▶ **RECORDS FOR THIS EXERCISE**:
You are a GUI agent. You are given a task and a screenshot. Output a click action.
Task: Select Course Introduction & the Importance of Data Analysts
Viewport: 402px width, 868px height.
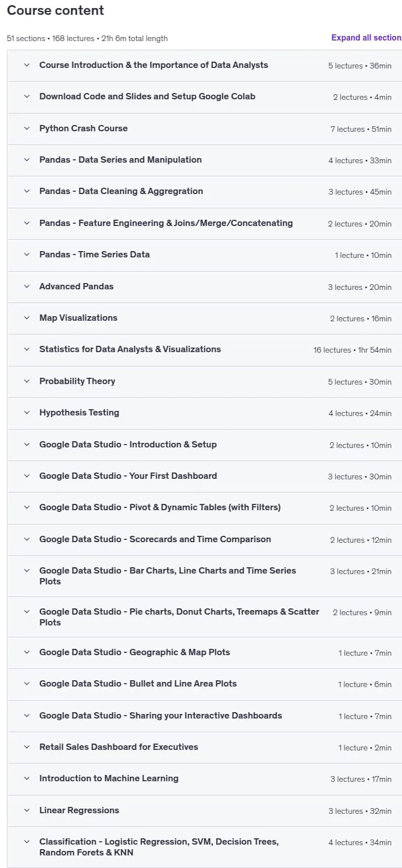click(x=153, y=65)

* * *

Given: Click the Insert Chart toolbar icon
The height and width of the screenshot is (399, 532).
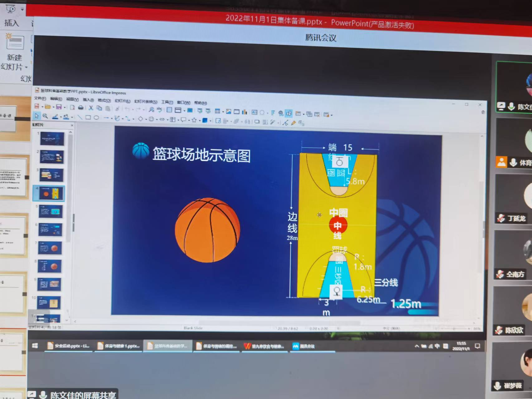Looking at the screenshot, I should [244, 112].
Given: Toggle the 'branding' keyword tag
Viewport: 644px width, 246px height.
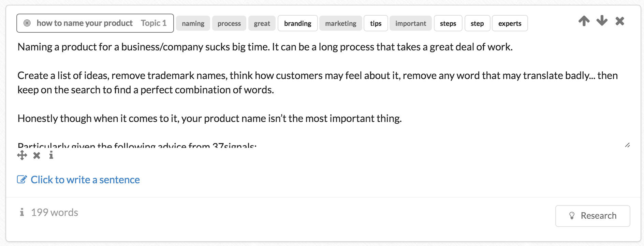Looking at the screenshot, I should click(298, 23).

---

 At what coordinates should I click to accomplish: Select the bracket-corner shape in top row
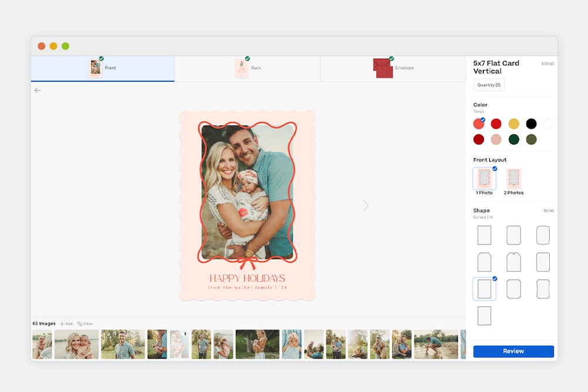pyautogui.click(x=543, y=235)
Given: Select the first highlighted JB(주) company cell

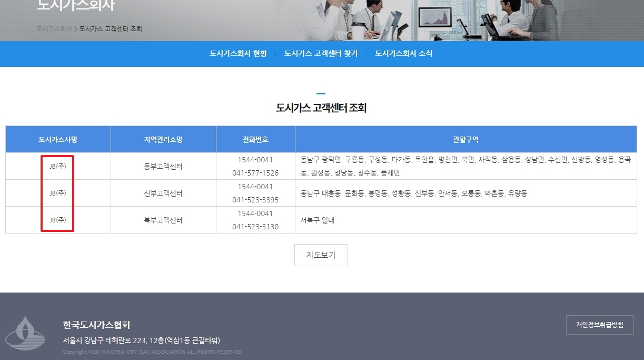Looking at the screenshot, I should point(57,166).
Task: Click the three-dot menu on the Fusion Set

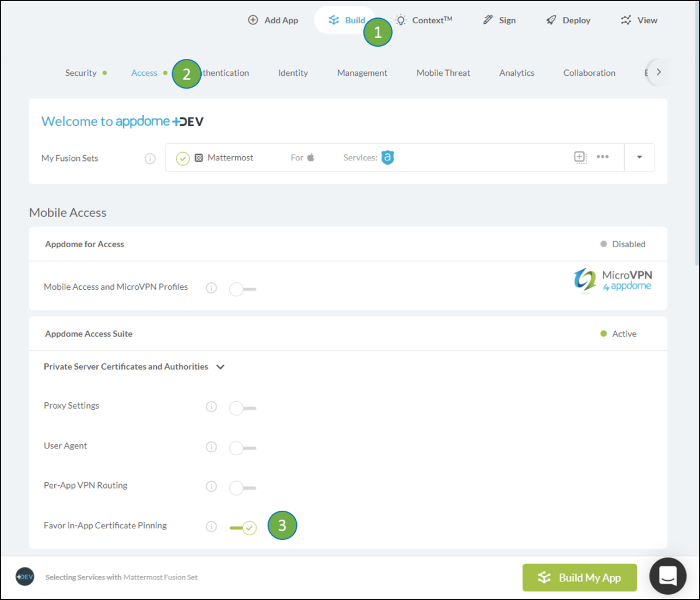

▶ **TASK ITEM**: Everything between and including the line above containing "At what coordinates" and the line containing "Task: Click the" should be reproduced exactly, with pictures excluded.

▶ **REPLY TO THE EXERCISE**:
 At what coordinates should I click to accomplish: Select the bracket-corner shape in top row
pyautogui.click(x=543, y=235)
Given: Select the first highlighted JB(주) company cell

Looking at the screenshot, I should point(57,166).
Task: Click the three-dot menu on the Fusion Set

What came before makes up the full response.